• **GOAL OF THE EXERCISE**
In the news story below about the Cosby verdict, print everything from "A California jury" down to "Associated Press reported.", word for word.

• **PASSAGE PROVIDED**

Bill Cosby via Mark Makela_Getty Images

Bill Cosby

A California jury found Bill Cosby liable on Monday for sexually abusing a woman at the Playboy Mansion in 1975 when she was 16 years old.

Cosby, whose rape convictions were overturned by the Pennsylvania Supreme Court roughly one year ago, must pay $500,000 to Judy Huth, who is now 64, the Associated Press reported.

“The late United States Supreme Court Justice, Ruth Bader Ginsburg, once said, ‘Real change, enduring change, happens one step at a time,'” Huth’s attorney Gloria Allred wrote in an email to Law&Crime. “Today our client, Judy Huth, won real change because she fought Bill Cosby one step at a time over seven and a half years, and she proved with the jury’s verdict that Mr. Cosby did sexually assault her when she was a minor, and that he should be held accountable for what he did to her.”

• **AVAILABLE DATA**

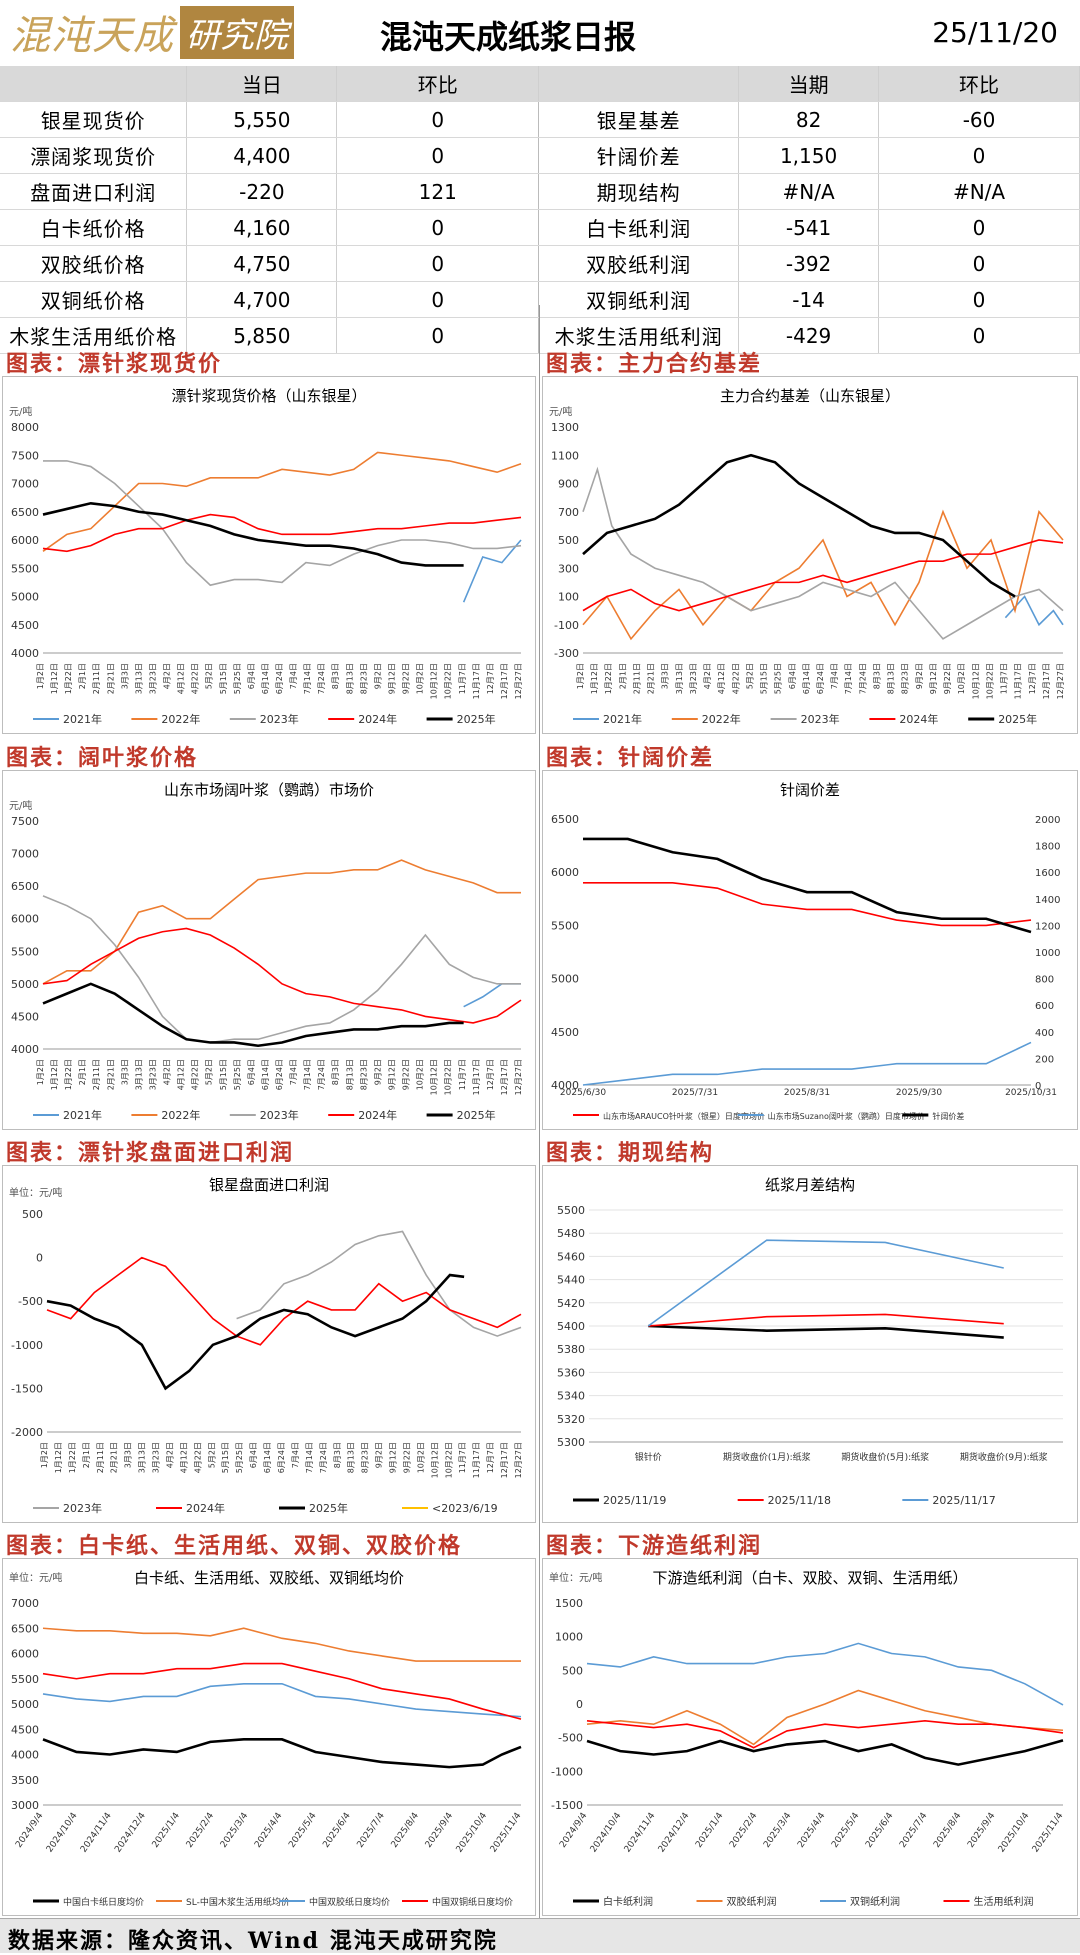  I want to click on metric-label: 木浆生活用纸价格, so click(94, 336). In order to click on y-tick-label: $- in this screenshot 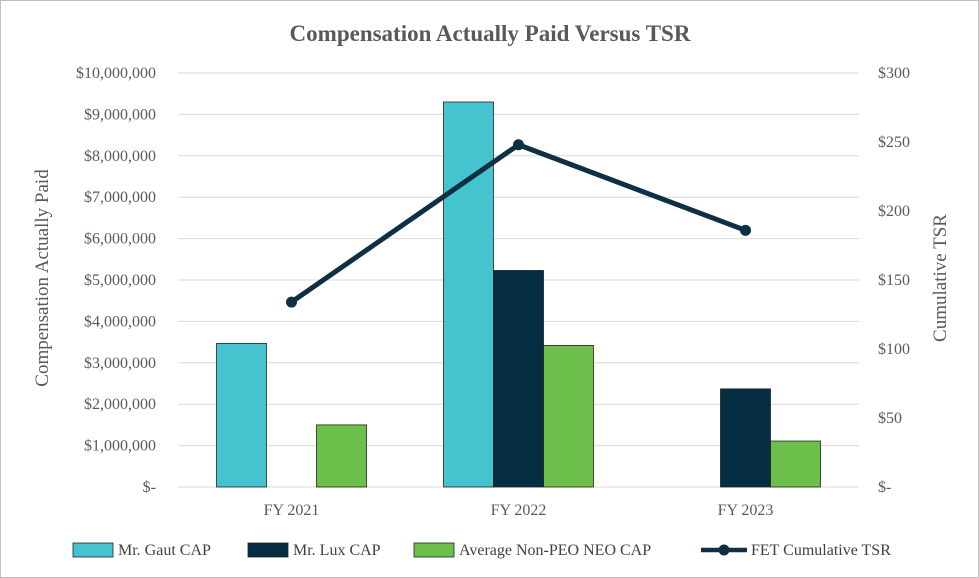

• **ANSWER SECTION**
A California jury found Bill Cosby liable on Monday for sexually abusing a woman at the Playboy Mansion in 1975 when she was 16 years old.

Cosby, whose rape convictions were overturned by the Pennsylvania Supreme Court roughly one year ago, must pay $500,000 to Judy Huth, who is now 64, the Associated Press reported.